In 2007, newly constructed single homes were selling for between $350,000 and $500,000. Average existing home values are approximately $200,000 to $350,000 for single homes and $175,000 to $250,000 for twin homes. There are no row homes in Bustleton, though there are several dozen apartment complexes and condominiums, and a significant number of the homes are side-by-side duplexes, often referred to by locals as "twins".

==Infrastructure and government==
The United States Postal Service operates the Bustleton Post Office at 9925 Bustleton Avenue. This Post Office serves the communities of Bustleton (19115, 19152) and Somerton (19116).

The 7th District Police Station at Bustleton and Bowler shares the building with the fire station and other smaller municipal offices.

The neighborhood is part of the 10th City Council District, currently represented by Brian J. O'Neill.

==Education==

===Primary and secondary schools===
The area is served by the School District of Philadelphia. The primary public elementary schools are Joseph J. Greenberg Elementary, which is K-8, and Anne Frank Elementary, which is K-5. Most children that attend Anne Frank then attend C.C.A. Baldi Middle School, which is 6–8. The primary public high school, George Washington High School, is located on Bustleton Avenue, just north of the northernmost boundary of Red Lion Road.

Anne Frank opened in 1961 as Bustleton Elementary School and received its current name in 1987. It was renamed at the suggestion of the Anne Frank Institute. The school board decided to rename an elementary school that had a non-person name. The Philadelphia Inquirer stated that it was likely the first school in the United States to be named after Frank, and the first school in the city with a teenager as its namesake.

Maternity of the Blessed Virgin Mary Roman Catholic parish sponsors a large elementary school, of the Roman Catholic Archdiocese of Philadelphia. There are no Roman Catholic parochial high schools in Bustleton, but many students go to Archbishop Ryan High School (co-ed), Father Judge High School (all boys), St. Hubert's High School (all girls), or Bishop McDevitt High School (co-ed). Politz Hebrew Academy and Lehigh Christian Academy both serve Pre-K to 8th grade. The Politz School occupies the buildings of the former Jacobs and Fayette Public Schools. The Fayette School, a Samuel Sloan building, was listed on the National Register of Historic Places in 1988 and dates to 1854.

Local students may also attend a variety of academies or prep schools (both charter, private, and parochial) both within Bustleton and in the larger metropolitan area.

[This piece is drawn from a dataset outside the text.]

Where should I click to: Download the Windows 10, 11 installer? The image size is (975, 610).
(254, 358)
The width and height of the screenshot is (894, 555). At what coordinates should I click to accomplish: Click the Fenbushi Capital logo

There are no colleges or universities in the neighborhood.

===Public libraries===
Free Library of Philadelphia operates the Bustleton Branch at 10199 Bustleton Avenue at Verree Road, near George Washington High School, in the adjacent Somerton section of the city.

==Organizations==

The Greater Bustleton Civic League, originally an alliance of the major local churches but now a neighborhood organization dealing primarily with zoning issues, has served the area for more than sixty years. Youth sports are organized by the Bustleton Bengals which has its home field at Robert Hayes Memorial Playground, named for a slain Philadelphia police officer who was an area resident, though, locals refer to the playground and the surrounding park areas as either Conwell Playground or Five Diamonds (due to its five baseball fields).

==Businesses==

In 2005, there were 593 business establishments in Bustleton, employing 8,933 with an annual payroll of $244,673,000. There were 120 Health and Social Services (reflecting the large senior population) and 100 Retail establishments. Bustleton is headquarters for the American Heritage Federal Credit Union, the sixth largest in Pennsylvania.